AgNPs decorated 3D bionic silicon nanograss arrays pattern with high-density hot-spots for SERS sensing via green galvanic displacement without additives

Abstract

Surface-enhanced Raman scattering (SERS) sensing has always been considered as a kind of high-efficiency analysis technique in different areas. Herein, we report a AgNPs decorated 3D bionic silicon (Si) nanograss SERS substrate with higher sensitivity and specificity by green galvanic displacement. The Si nanograss arrays are directly grown on a Si substrate via catalyst-assisted vapor–liquid–solid (VLS) growth and subsequent plasma interaction. AgNPs were rapidly immobilized on Si nanograss arrays without any organic reagents, and avoiding the interference signal of additives.

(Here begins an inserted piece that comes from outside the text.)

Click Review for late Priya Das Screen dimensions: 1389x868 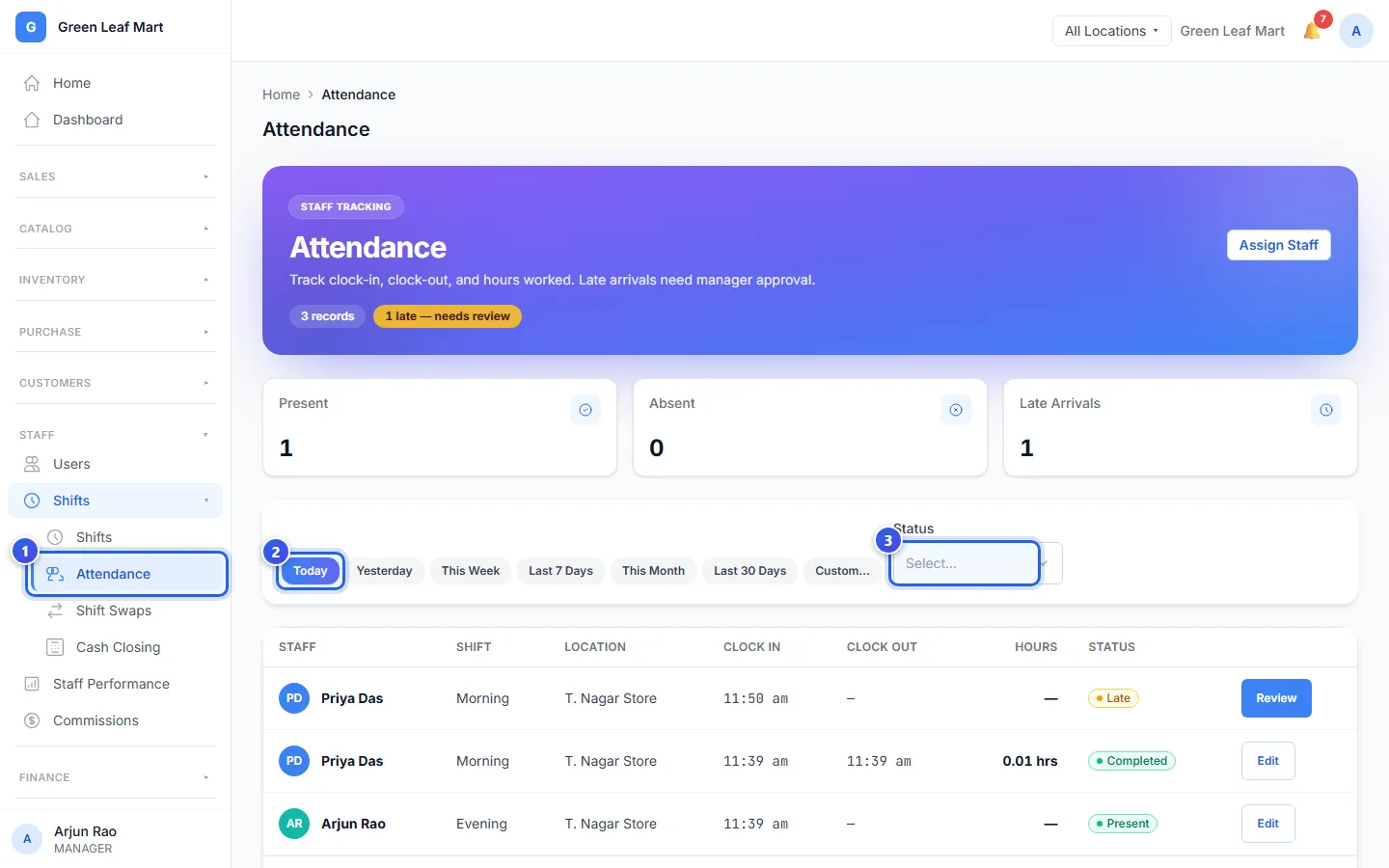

The AgNPs decorated 3D bionic silicon nanograss arrays not only possess a larger specific surface area (loading more reporter molecules), but also provide a potential distribution and arrangement for plentiful hot spots. Using Rhodamine 6G (R6G) as a probe molecule, the prepared SERS substrates exhibited great potential for high-sensitivity SERS sensing, and pushed the limit of detection (LOD) down to 0.1 pM. A higher Raman analytical enhancement factor (AEF, 3.3 × 10⁷) was obtained, which was two magnitudes higher than our previous Ag micro–nano structures. Additionally, the practicality and reliability of our 3D bionic SERS substrates were confirmed by quantitative analysis of the spiked Sudan I in environmental water, with a wide linear range (from 10⁻¹⁰ M to 10⁻⁶ M) and low detection limit (0.1 nM).